The more I think about this, the more convinced I become that having a qubit manager for constructing Cirq circuits is not the right thing to do. My reasons are as follows: 1) In Cirq, the way to add a dependency between operations in the underlying quantum compute graph is by applying the gates on qubits and inserting the operations in a circuit. A dependency is added between two operations if they share the same qubit. 2) We can categorize the dependencies between operations as explicit or implicit - an explicit dependency is one specified by the user when constructing the compute graph. These dependencies are informed only by the qubit registers which represent input / output to the algorithm. Any additional temporary workspace that needs to be allocated as part of executing the algorithm is ignored when thinking about the explicit dependencies. 3) Implicit dependencies, on the other hand, are dependencies that are introduced when routing a logical compute graph on a specific set of qubits, thus making concrete choices about which qubits should be allocated for the temporary workspace. 4) Making decisions about the qubit allocations for implicit dependencies becomes much easier if we have the entire logical compute graph to inspect. By adding a qubit manager to cirq and using it at the time of circuit construction, we are instead forced to make this decision while computing the logical compute graph. This makes it much harder to provide a flexible framework which can deal with the different tradeoffs.

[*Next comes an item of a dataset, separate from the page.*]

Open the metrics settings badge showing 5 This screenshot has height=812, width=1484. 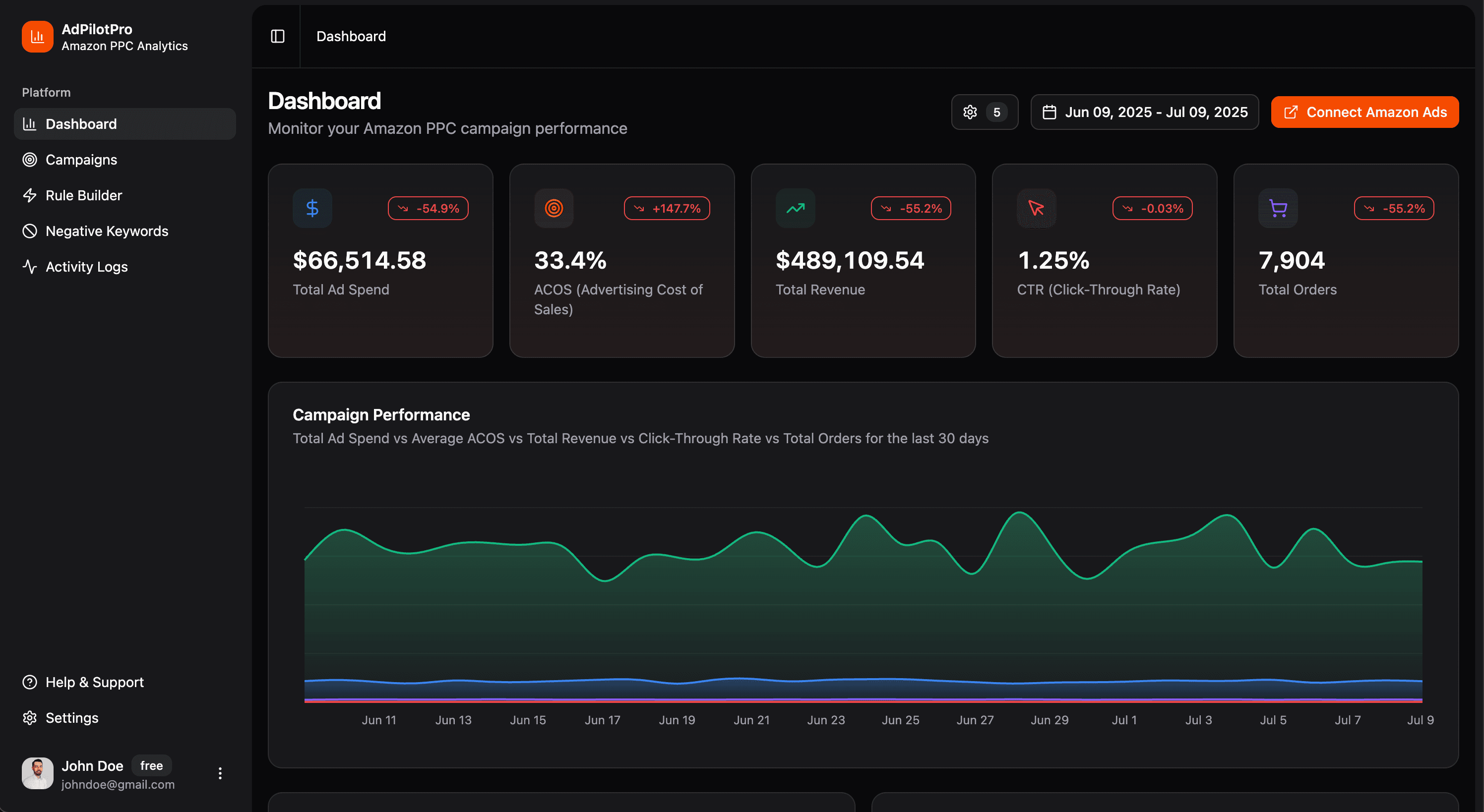click(985, 112)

My proposal going forward would be to: 1) Use Bloq's to represent the logical compute graph and add a compilation layer where we can write a tool to inspect the entire logical compute graph and use a qubit manager to make qubit allocations -- this would be much simpler to write IMO. 2) If we want to support this in Cirq directly, we can do a two step process where: a) Add support for a naive qalloc / qfree which always allocates a new qubit and has no reuse -- this ensures that no new implicit dependencies are added as part of logical circuit construction. b) Add a post processing step which inspects the circuit and does a smarter qubit allocation / deallocation.

@mpharrigan @NoureldinYosri What do you think?